[Texto extraído]

As intocáveis

Eu aguardava o Jenson Button fechar a conta do hotel no início da madrugada de domingo para segunda no Bahrein, e não pude deixar de ouvir quando o piloto inglês confessou a um amigo, pelo celular, que "as Ferraris pareceram intocáveis"". Claro, intocáveis no sentido de inatingíveis, foi como eu entendi. De resto, ele não falou nem do fraco desempenho das McLaren e nem do risco Red Bull, que pareceu tão ameaçador quanto o da Ferrari.

, O Estadao de S.Paulo

19 de março de 2010 | 00h00

Na verdade, acho que nada foi surpresa para os rivais. O meu palpite para esta corrida de abertura sempre foi uma boa briga entre Ferrari e Red Bull, com as outras grandes, tipo McLaren e Mercedes, um pouco atrás.

Claro que esta situação pode mudar de uma hora para outra. Uma equipe grande nunca para de trabalhar durante o campeonato e isso torna a Fórmula 1 muito dinâmica. Mesmo sem poder treinar, o corpo de engenheiros de uma equipe de ponta sempre encontra meios de melhorar um carro à base de simulações. O resto fica por conta do dinheiro, que elas têm também, para produzir novas peças e levá-las para a pista em fim de semana de GP.

Mas se existe algo que nunca deixou de ser verdadeiro na Fórmula 1 é a constatação de que um carro bem nascido só tende a evoluir durante o ano. Portanto, que as outras se apressem porque Ferrari e Red Bull já estão em ritmo de campeonato.

Ter um bom carro logo de cara é o sonho de qualquer piloto. Felipe Massa, Fernando Alonso, Sebastian Vettel e Mark Webber ganharam este presente, mas as coisas não saíram tão bem porque, dos quatro, apenas Alonso não teve problemas mecânicos.

Mas a questão é que isso ainda é pouco para uma Fórmula 1 que, no papel, prometia mais competitividade. Nem o fim do reabastecimento, que visava provocar mais disputas na pista do que nos pit stops, nem a dificuldade de pilotar carros que iam mudando de peso durante a corrida deu certo.

[O que fazer]
No texto sobre a Fórmula 1, qual dos quatro pilotos que ganharam um bom carro logo de cara foi o único sem problemas mecânicos? O material apresentado a seguir provém de outra fonte.

[Dados registrados]
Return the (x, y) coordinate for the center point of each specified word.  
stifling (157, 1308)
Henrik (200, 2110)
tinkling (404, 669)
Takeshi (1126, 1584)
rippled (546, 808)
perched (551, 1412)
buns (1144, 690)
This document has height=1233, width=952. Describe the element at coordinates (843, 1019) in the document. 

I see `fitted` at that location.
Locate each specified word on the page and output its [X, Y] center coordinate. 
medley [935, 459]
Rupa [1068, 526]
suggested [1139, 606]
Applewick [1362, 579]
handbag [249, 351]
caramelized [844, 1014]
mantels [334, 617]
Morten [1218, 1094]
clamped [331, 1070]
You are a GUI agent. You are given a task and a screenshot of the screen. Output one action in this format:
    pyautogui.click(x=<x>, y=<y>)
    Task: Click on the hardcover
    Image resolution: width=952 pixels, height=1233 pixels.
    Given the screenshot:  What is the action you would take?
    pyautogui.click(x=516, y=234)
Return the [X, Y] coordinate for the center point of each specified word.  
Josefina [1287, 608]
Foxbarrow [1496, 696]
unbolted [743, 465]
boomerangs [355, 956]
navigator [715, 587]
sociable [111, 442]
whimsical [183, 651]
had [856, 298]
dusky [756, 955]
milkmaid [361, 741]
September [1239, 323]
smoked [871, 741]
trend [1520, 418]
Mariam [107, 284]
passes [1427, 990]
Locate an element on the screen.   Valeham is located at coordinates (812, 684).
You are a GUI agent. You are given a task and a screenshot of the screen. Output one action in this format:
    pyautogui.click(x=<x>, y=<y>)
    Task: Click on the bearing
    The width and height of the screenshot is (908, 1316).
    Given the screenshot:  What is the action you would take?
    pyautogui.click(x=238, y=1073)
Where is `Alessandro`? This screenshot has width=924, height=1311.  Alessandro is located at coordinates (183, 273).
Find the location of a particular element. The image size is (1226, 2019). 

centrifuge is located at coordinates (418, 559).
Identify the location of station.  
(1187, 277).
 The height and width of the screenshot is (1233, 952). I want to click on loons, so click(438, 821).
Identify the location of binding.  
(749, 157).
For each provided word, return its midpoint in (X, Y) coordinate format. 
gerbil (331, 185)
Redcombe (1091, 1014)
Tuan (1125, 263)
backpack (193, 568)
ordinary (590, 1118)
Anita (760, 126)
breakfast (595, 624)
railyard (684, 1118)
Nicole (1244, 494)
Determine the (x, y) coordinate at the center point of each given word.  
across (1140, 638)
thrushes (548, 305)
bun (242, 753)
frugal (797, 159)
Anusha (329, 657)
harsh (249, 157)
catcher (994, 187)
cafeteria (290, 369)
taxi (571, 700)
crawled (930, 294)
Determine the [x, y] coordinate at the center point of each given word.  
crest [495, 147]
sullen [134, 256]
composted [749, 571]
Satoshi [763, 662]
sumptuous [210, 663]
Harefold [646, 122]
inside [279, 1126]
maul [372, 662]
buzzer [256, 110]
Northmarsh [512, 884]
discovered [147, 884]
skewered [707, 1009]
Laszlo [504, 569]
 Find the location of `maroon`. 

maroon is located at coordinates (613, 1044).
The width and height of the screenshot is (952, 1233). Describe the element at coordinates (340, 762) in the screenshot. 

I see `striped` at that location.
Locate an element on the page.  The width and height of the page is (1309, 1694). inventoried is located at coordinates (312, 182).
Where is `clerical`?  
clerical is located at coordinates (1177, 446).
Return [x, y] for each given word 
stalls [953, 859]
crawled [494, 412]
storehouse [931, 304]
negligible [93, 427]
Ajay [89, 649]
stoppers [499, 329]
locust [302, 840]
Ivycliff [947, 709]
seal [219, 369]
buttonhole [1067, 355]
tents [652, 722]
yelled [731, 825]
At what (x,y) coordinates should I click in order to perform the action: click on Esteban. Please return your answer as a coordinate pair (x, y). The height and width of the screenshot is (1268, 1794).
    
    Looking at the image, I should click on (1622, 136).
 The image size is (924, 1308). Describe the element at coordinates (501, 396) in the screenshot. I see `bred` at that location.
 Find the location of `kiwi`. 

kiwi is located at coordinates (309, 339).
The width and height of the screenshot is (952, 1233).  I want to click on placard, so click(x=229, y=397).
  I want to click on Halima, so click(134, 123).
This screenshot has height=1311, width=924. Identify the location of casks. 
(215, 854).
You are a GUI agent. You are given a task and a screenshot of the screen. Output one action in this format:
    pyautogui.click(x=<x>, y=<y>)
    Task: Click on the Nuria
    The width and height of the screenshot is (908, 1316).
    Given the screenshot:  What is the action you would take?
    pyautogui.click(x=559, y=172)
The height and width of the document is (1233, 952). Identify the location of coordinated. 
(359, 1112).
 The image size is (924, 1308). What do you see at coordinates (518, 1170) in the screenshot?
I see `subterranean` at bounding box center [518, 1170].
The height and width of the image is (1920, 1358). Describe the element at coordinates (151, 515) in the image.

[Solução da tarefa]
Fernando Alonso.